The load times seem to get progressively longer as files are added.
Insert times:
1st: 30m
2nd: 50m
3rd: 1h20m
4th: 1h30m
5th: 1h35m
I was wondering if it is normal for load times to get longer as files of constant size (# rows) are added and if there is anyway to improve performance of bulk inserts.
I found the main issue with bulk inserting to my innodb table was a mysql innodb setting I had overlooked.
The setting for innodb_buffer_pool_size is default 8M for my version of mysql and causing a huge slow down as my table size grew.
innodb-performance-optimization-basics
choosing-innodb_buffer_pool_size
The recommended size according to the articles is 70 to 80 percent of the memory if using a dedicated mysql server. After increasing the buffer pool size, my inserts went from an hour+ to less than 10 minutes with no other changes.
Another change I was able to make was getting ride of the LOCAL argument in the LOAD DATA statement (thanks #f00).
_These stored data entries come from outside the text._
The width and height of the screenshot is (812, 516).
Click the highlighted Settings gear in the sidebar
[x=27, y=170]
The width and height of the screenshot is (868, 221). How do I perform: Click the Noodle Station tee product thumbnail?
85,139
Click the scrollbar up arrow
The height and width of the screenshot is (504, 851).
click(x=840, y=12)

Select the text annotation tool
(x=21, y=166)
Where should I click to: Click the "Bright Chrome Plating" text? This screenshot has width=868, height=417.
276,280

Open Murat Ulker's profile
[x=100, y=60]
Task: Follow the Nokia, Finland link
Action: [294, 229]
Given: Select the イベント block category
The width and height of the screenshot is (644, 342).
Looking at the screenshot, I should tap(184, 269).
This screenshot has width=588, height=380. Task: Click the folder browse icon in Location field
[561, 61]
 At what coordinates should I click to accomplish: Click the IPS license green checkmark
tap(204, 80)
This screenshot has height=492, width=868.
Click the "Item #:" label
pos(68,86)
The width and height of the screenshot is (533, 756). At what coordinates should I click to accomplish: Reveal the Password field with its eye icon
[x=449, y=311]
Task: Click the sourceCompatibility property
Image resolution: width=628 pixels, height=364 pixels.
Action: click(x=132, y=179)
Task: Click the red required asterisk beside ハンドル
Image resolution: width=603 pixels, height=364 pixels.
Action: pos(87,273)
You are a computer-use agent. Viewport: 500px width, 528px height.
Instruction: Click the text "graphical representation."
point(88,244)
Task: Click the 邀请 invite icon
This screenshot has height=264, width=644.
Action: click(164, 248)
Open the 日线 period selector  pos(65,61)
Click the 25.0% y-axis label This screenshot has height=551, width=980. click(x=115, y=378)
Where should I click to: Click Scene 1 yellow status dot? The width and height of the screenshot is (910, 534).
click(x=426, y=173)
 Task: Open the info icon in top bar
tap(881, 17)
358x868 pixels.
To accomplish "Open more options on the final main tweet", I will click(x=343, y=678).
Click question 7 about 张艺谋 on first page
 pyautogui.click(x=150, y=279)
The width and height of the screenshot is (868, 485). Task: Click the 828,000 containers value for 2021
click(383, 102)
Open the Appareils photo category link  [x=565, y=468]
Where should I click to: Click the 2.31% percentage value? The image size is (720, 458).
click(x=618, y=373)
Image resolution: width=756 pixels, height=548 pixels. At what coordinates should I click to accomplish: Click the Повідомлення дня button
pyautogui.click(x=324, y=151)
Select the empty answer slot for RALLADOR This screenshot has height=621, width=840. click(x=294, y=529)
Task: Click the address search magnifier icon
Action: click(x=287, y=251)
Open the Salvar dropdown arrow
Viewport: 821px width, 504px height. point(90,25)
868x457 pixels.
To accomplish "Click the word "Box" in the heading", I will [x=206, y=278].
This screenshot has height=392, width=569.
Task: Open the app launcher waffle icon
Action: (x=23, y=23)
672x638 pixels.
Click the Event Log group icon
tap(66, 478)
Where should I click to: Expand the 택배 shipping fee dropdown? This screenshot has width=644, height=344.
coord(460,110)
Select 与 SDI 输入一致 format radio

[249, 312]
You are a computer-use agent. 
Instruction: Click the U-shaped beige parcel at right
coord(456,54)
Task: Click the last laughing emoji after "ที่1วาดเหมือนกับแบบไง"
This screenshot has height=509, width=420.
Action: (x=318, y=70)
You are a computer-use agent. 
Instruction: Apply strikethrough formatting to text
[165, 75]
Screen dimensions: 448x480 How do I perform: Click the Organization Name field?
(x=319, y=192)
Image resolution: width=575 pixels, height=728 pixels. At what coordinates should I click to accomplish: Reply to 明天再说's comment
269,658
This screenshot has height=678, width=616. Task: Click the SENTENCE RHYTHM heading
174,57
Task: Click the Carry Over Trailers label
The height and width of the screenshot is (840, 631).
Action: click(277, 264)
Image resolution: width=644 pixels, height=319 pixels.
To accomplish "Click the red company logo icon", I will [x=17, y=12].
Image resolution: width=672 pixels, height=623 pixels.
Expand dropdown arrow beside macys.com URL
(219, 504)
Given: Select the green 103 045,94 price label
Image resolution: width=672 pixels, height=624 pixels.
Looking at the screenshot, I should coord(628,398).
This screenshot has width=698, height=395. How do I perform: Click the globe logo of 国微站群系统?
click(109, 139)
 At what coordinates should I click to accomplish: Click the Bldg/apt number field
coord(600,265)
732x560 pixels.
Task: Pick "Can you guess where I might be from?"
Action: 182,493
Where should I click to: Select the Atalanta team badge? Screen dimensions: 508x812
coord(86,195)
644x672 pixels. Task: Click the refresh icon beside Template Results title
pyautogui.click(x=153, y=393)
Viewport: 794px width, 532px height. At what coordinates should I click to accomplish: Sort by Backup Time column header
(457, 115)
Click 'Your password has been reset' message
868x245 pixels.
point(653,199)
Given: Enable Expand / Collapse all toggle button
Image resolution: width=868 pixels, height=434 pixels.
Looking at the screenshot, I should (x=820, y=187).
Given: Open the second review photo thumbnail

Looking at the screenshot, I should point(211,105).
My problem before was that i kept getting file not found, or cannot get stat errors when trying to have mysql access the file django uploaded.
Turns out this is related to using ubuntu and this bug.
Pick a directory from which mysqld should be allowed to load files.
Perhaps somewhere writable only by
your DBA account and readable only by
members of group mysql?
sudo aa-complain /usr/sbin/mysqld
Try to load a file from your designated loading directory: 'load
data infile
'/var/opt/mysql-load/import.csv' into
table ...'
sudo aa-logprof aa-logprof will identify the access violation
triggered by the 'load data infile
...' query, and interactively walk you
through allowing access in the future.
You probably want to choose Glob from
the menu, so that you end up with read
access to '/var/opt/mysql-load/*'.
Once you have selected the right
(glob) pattern, choose Allow from the
menu to finish up. (N.B. Do not
enable the repository when prompted to
do so the first time you run
aa-logprof, unless you really
understand the whole apparmor
process.)
sudo aa-enforce /usr/sbin/mysqld
Try to load your file again. It should work this time.